Christianity, Social Tolerance, and Homosexuality: Gay People in Western Europe from the Beginning of the Christian Era to the Fourteenth Century by Boswell John

Christianity, Social Tolerance, and Homosexuality: Gay People in Western Europe from the Beginning of the Christian Era to the Fourteenth Century by Boswell John

Author:Boswell, John
Language: eng
Format: epub
Publisher: The University of Chicago Press


8 The Urban Revival

“Invigorated, transformed and launched upon the route of progress, the new Europe resembled, in short, more the ancient Europe than the Europe of Carolingian times. For it was out of antiquity that she regained that essential characteristic of being a region of cities.”1

Between the tenth and fourteenth centuries, the economy of western Europe, fragmented, rural, and generally depressed since the breakup of the Roman Empire, underwent a dramatic expansion and transformation. The causes of this expansion—increased domestic security; stabilization of economic, social and political institutions; trade; technological advances; changes in climate and agricultural techniques; population growth—are neither fundamental to the present study nor fully understood by historians. But the effects of the change are well documented and were profoundly important to gay people in the eleventh and twelfth centuries. Chief among these was a dramatic acceleration in the rate of urban growth.2 During the period between 1100 and 1250, many European cities increased in population five- or sixfold,3 and some increased in area by almost 800 percent.4 Many villages grew into towns, and new villages and towns grew up where there had been no urban settlement before.

The influence of urban centers on Europe increased even more rapidly than their physical growth would suggest. Not only did thriving trade in many great cities draw merchants and tradespeople to urban centers, but many social services previously provided locally or not at all became concentrated in city centers—law courts, hospitals, welfare systems, markets, universities, etc.—and these often drew even the peasant landowner into the city's orbit.

Although cities had always been associated with democracy and self-government, an equation in the popular mind between urban life and personal freedom became dramatically prominent during this period.5 Many cities were communes and, although scarcely democratic, afforded opportunities for self-government unavailable anywhere else in the medieval world. Even in cities under royal or ecclesiastical control, municipal government often included social classes not admitted to power anywhere else, and the lower and middle classes were able in many ways to make their wishes felt in urban environments.
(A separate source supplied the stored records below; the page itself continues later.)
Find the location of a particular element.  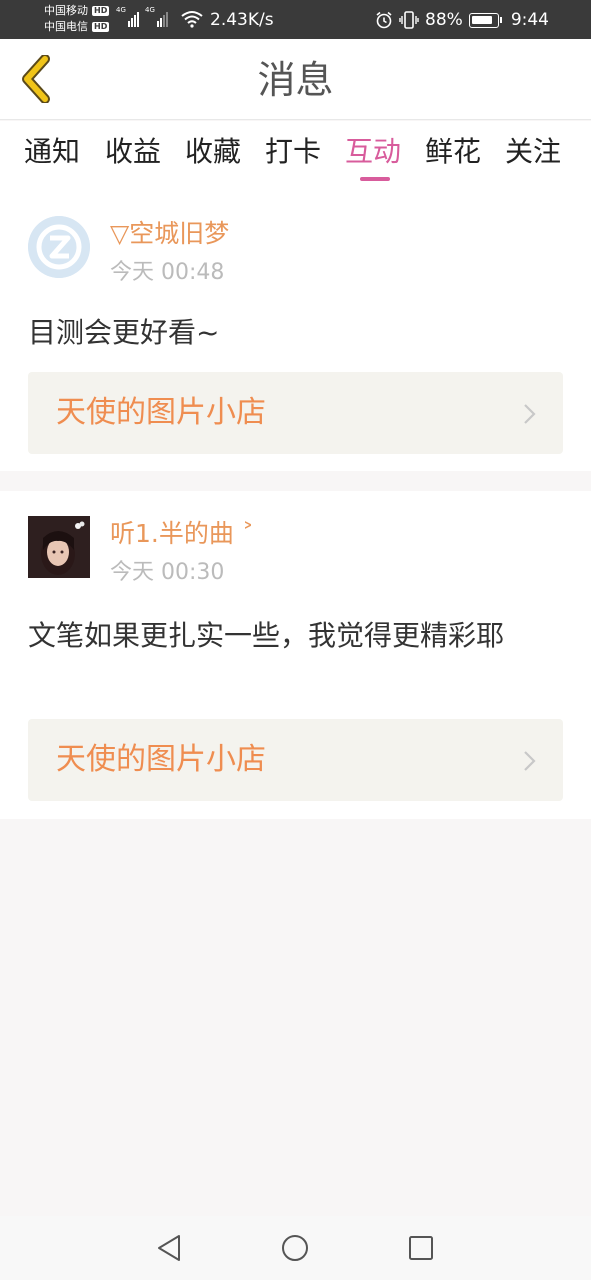

active-tab-indicator is located at coordinates (375, 179).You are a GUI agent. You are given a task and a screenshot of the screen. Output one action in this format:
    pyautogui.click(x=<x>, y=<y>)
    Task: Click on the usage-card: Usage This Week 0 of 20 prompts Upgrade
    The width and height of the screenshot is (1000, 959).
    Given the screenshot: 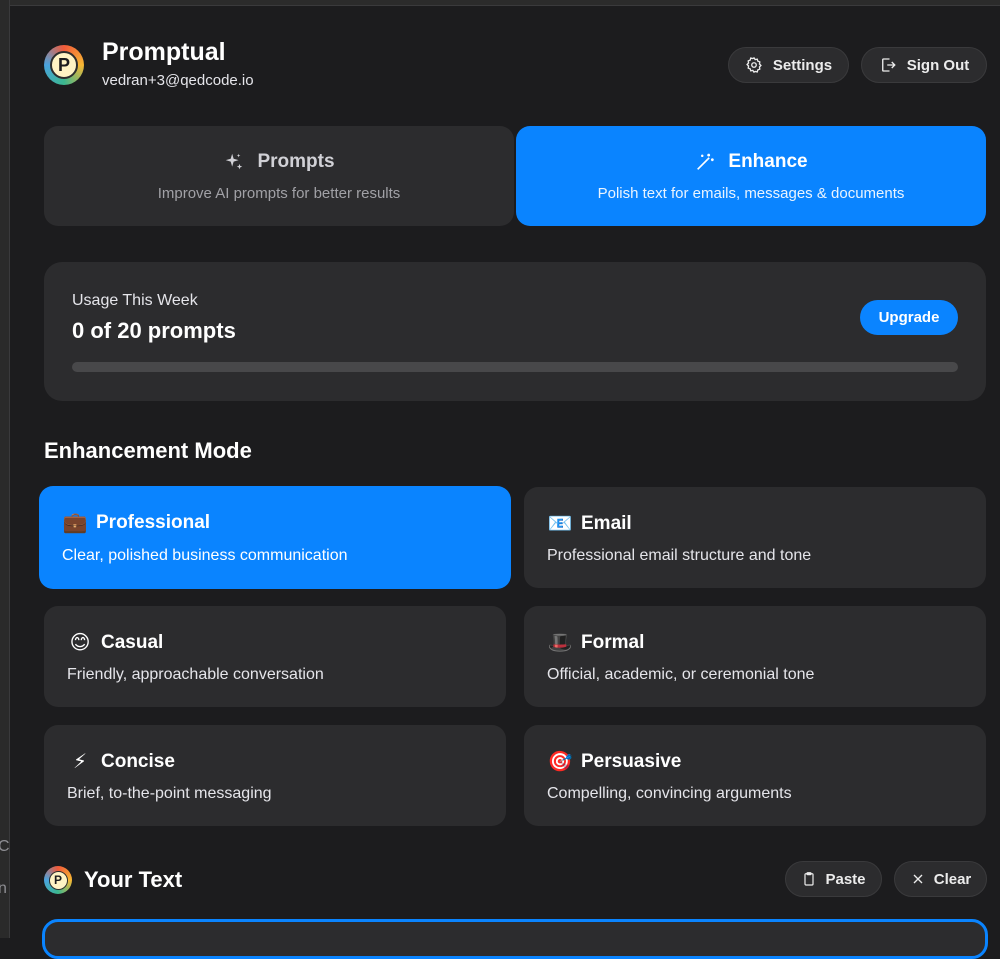 What is the action you would take?
    pyautogui.click(x=515, y=332)
    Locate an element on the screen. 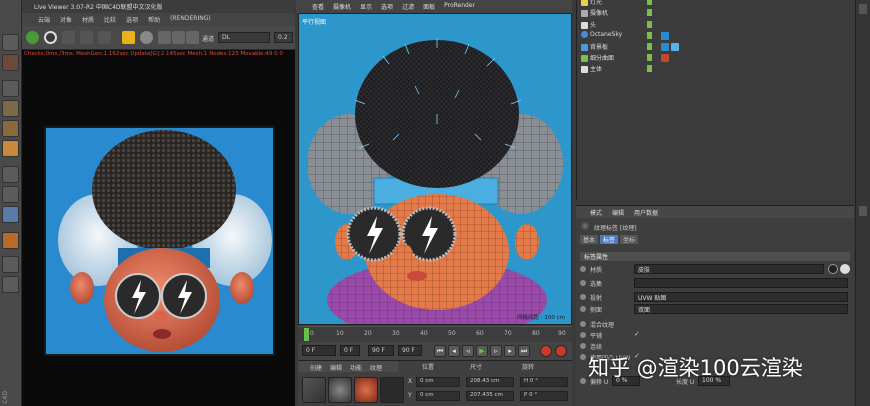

Escaping to the city was escaping to freedom for peasants in most of Europe, and residence of a year and a day in a city was often claimed to constitute emancipation from any feudal obligation. “Die Stadtluft macht frei” (“City air makes one free”) ran the proverb, and urban dwellers of the eleventh and twelfth centuries consciously developed an atmosphere of liberty and tolerance in which individual rights and personal freedom were of paramount importance. The reemergence of a distinct gay subculture in southern Europe is almost exactly coetaneous with the revival of major urban centers, and the relation between the two was obvious even to contemporaries. It was also during this period that erotic passion—which had been almost totally absent from Western literature since the fall of Rome—suddenly became the subject of a large proportion of literature and seemingly the major preoccupation of feudal society. There could hardly be a more dramatic contrast than that afforded by tenth- and twelfth-century literatures in regard to love.